Sherwood: rewardingly knotty post-union drama

The ghosts of the 1980s miners’ strike haunt this beautifully realised portrait of a Nottinghamshire village riven by simmering conflicts. James Graham’s masterful script delivers twists, turns and narrative wallops aplenty.

6 July 2022

By Kate Stables

Lesley Manville in Sherwood (2022)
Sight and Sound

For most Brits under forty, the miners’ strike of 1984-’85 is ancient history, now confined to brief clips of howling, blood-stained picket scuffles in documentaries about Thatcherism. But in the Nottinghamshire village of screenwriter James Graham’s gripping and richly rooted manhunt thriller, the bitter divisions between National Union of Mineworker strikers and Union of Democratic Mineworkers strike-defiers endure into 2014, in fractured families and shouts of ‘Scab!’ echoing across a bar. So when mouthy NUM stalwart Gary Jackson is killed with a crossbow, Detective Chief Superintendent Ian St Clair (a fretful David Morrissey) and his Met-loaned colleague DI Kevin Salisbury (a weary Robert Glenister) suspect the settling of old scores. They’re jolted, however, to discover that the killing may be connected to a notorious local 1984 arson case with which they, and Gary, were involved.  Unpacking this mystery across a capacious six episodes, Graham expertly weaves sudden violence, acrimonious local history and family feuds into an intricate genre-blending mix of thriller, state-of-the-nation piece and coiling melodrama.

After a slow but satisfying start, chiefly concerned with establishing various contexts – the intractable 30-year rift between the Jackson and Rowley families; the unease between shy, widowed Andy Fisher (Adeel Akhtar, who plays the role with pathos-soaked fragility) and his spikily Tory daughter-in-law; and the village’s mistrust of the shady Sparrow family – we understand what’s at stake. Directing the first three episodes, Lewis Arnold (a Midlands native, like Graham) gives the series a Red Wall rust-belt feel, that Mare of Easttown combo of post-industrial malaise, community tensions and Ian’s equivocal insider/outsider status as a local cop tainted by his ’80s stint on the ‘thin blue line’. It’s a show with a glorious specificity, Graham keen to tell the overlooked and painful stories of the former mining towns of the East Midlands, Arnold and co-director Ben A. Williams sliding the camera around warmly shabby miners’ welfare clubs and back alleys and allotments. Even the murder storyline is inspired by a pair of 2003 killings in Ashfield, whose perpetrators hid out in the lush local woodlands.

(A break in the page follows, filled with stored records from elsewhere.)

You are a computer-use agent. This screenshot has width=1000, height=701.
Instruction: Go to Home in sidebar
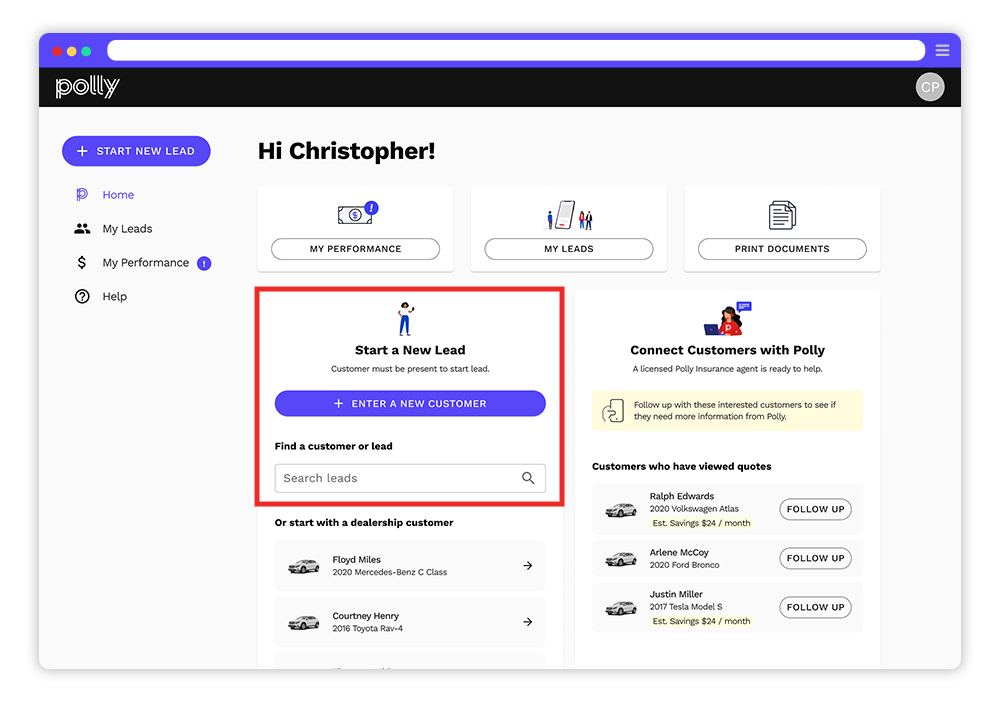118,195
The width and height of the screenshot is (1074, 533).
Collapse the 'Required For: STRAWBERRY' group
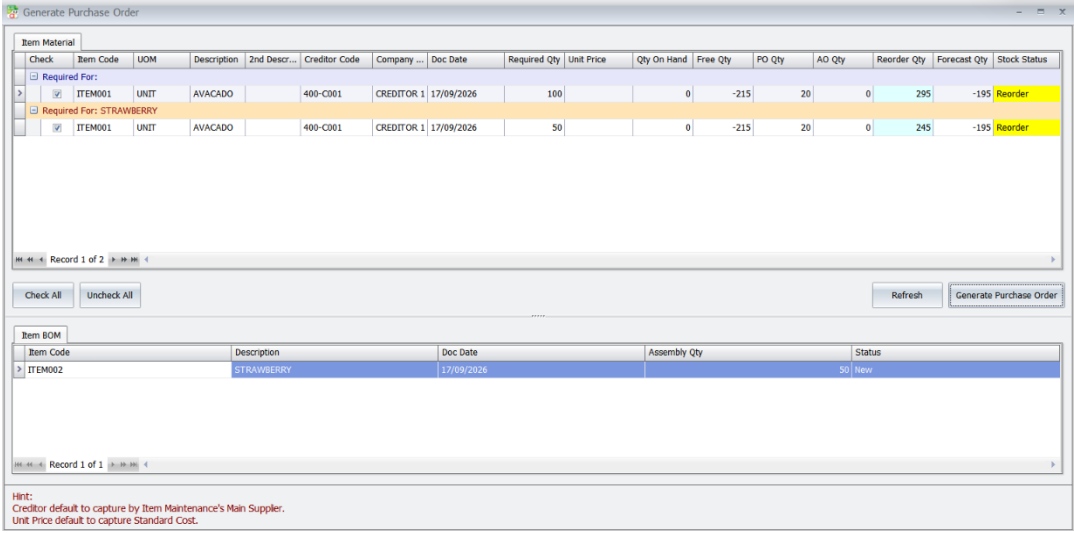(x=33, y=110)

As further violent attacks erupt, the show remains determinedly and pleasingly the opposite of a crisp police procedural. While Ian and Kevin wrestle their own demons, the investigation often plays second fiddle to a thicket of absorbing personal conflicts – Sparrows, Jacksons and Rowleys clashing down the ‘clubby’, or the chain of piercingly awkward incidents (phone porn broadcast on the Alexa is a highlight) shredding the Fisher family. Nonetheless, every episode delivers a cunning narrative wallop that floors you suddenly, like the horrific, utterly unexpected fatality in episode two that reverberates through the series, or the escalating attacks that bring the queasy history-repeating-itself spectacle of scores of Met officers tramping through the village on a manhunt. When the killer haunts the woods in a Lincoln Green hoodie with a quiver and bow, the series also acquires a kind of mystic pastoralism, this time setting outlaw against village. Arrows thwacking into commuter trains, tidy gardens and unsuspecting yuppies, underline the lawless, timeless dangers lurking in the picturesque greenwood.

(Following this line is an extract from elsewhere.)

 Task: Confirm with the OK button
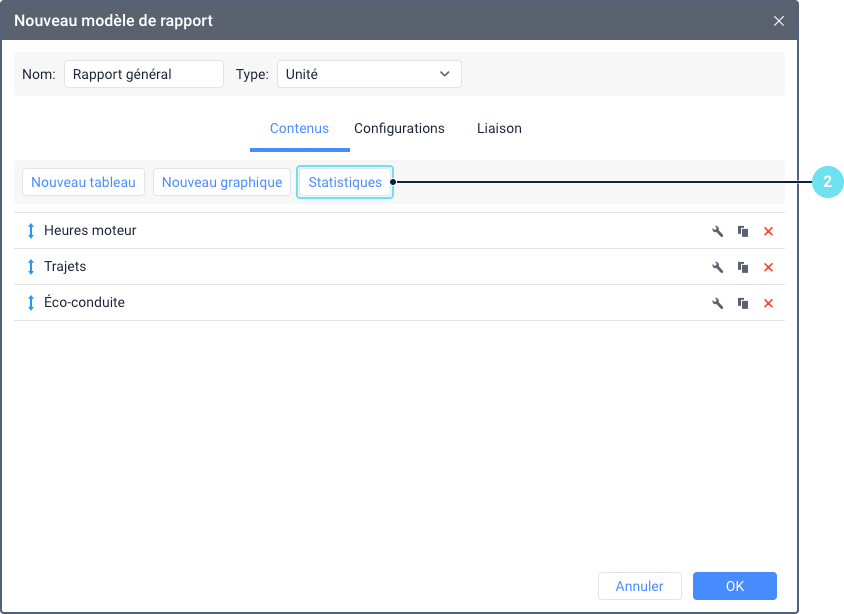click(735, 586)
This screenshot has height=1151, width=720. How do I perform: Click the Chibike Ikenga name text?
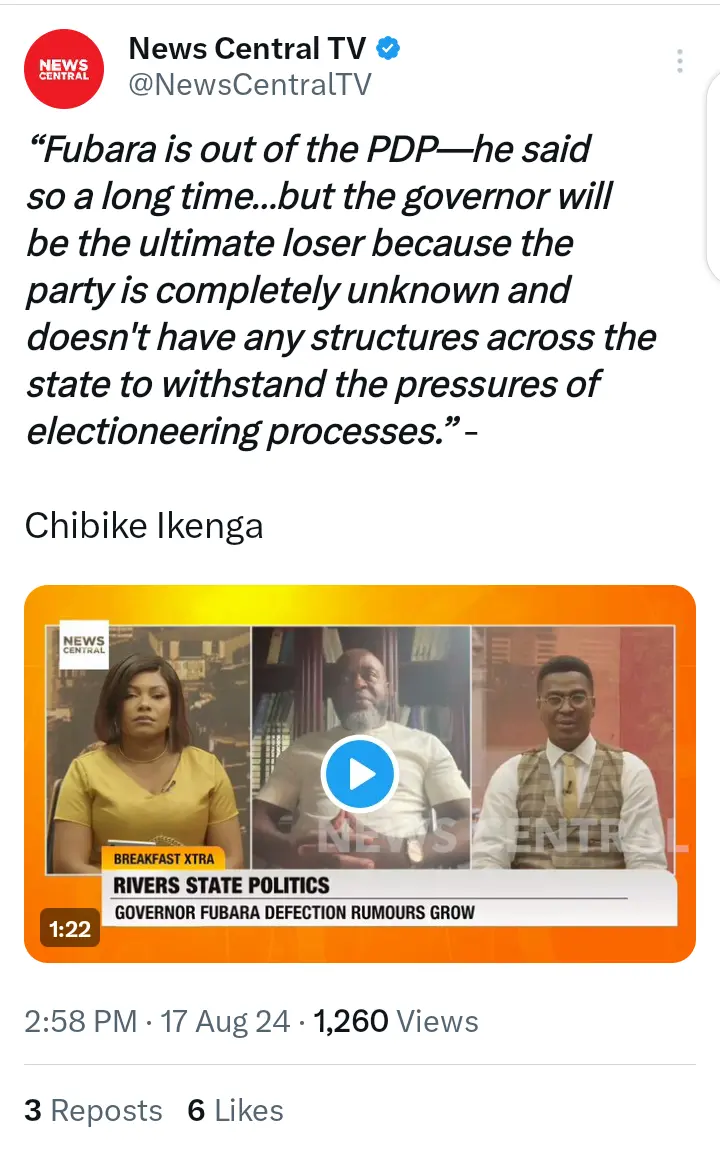pos(144,526)
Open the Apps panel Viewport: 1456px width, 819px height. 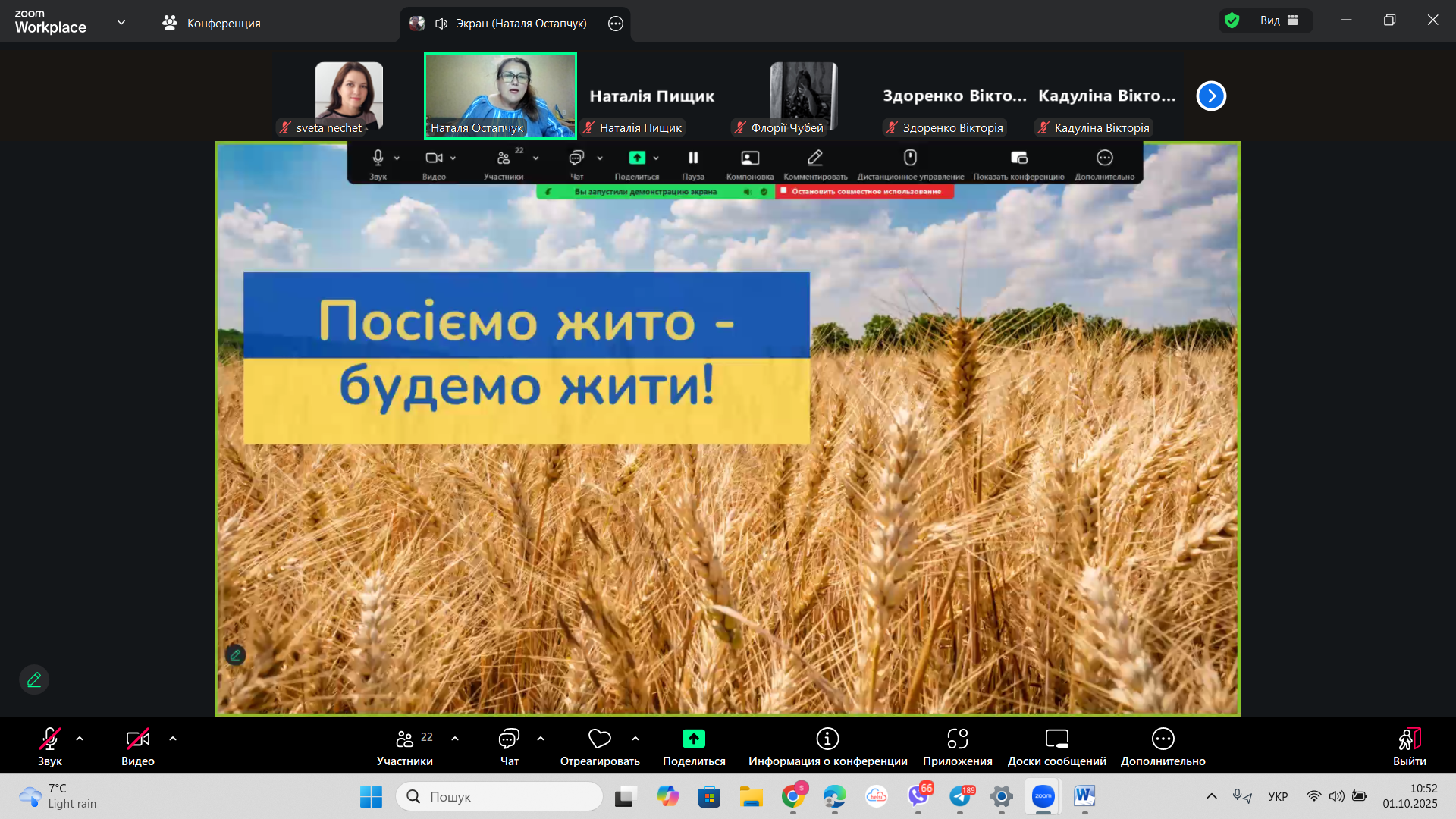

Chewy characters and a superb cast give a fine, lived-in emotional heft to all the show’s pairings, with Morrissey and Glenister adroitly tempering the cops’ toughness with guilt and regret. Lesley Manville’s widowed Julie Jackson comforting her sister Cathy through the high garden wall that symbolises their long estrangement is, quite simply, magnificent drama. Everyone and everything here has been horribly scarred by the village’s vitriolic past. Melding punchy clips of archive news footage seamlessly with its own flashbacks, the show boldly slips into 1984 for most of episode five to tease us about the identity of the embedded ‘spycop’ that becomes its obsession.

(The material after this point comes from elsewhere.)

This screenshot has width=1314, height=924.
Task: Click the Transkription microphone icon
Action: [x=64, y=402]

Just occasionally, Sherwood is too heavy-handed with its history, as when Lindsay Duncan’s NUM activist delivers a very lengthy speech that feels like a seminar on Undercover Political Policing in the UK 1968-2008. Yet the show’s palpable anger at the divide-and-rule government strategies and long-term neglect of Red Wall towns gives it a welcome shot of Bleasdalian or McGovernesque ‘state of the nation’ rage, though Graham’s view seems less polemical and more practical. Always keen to examine both sides of a bitter divide (his TV film Brexit: An Uncivil War (2019) showed a surprising even-handedness), he’s created an engrossing and highly empathetic drama which seeks to not only show the wounds inflicted on a community, but explore how to heal them.

► Sherwood is available to stream on BBC iPlayer now.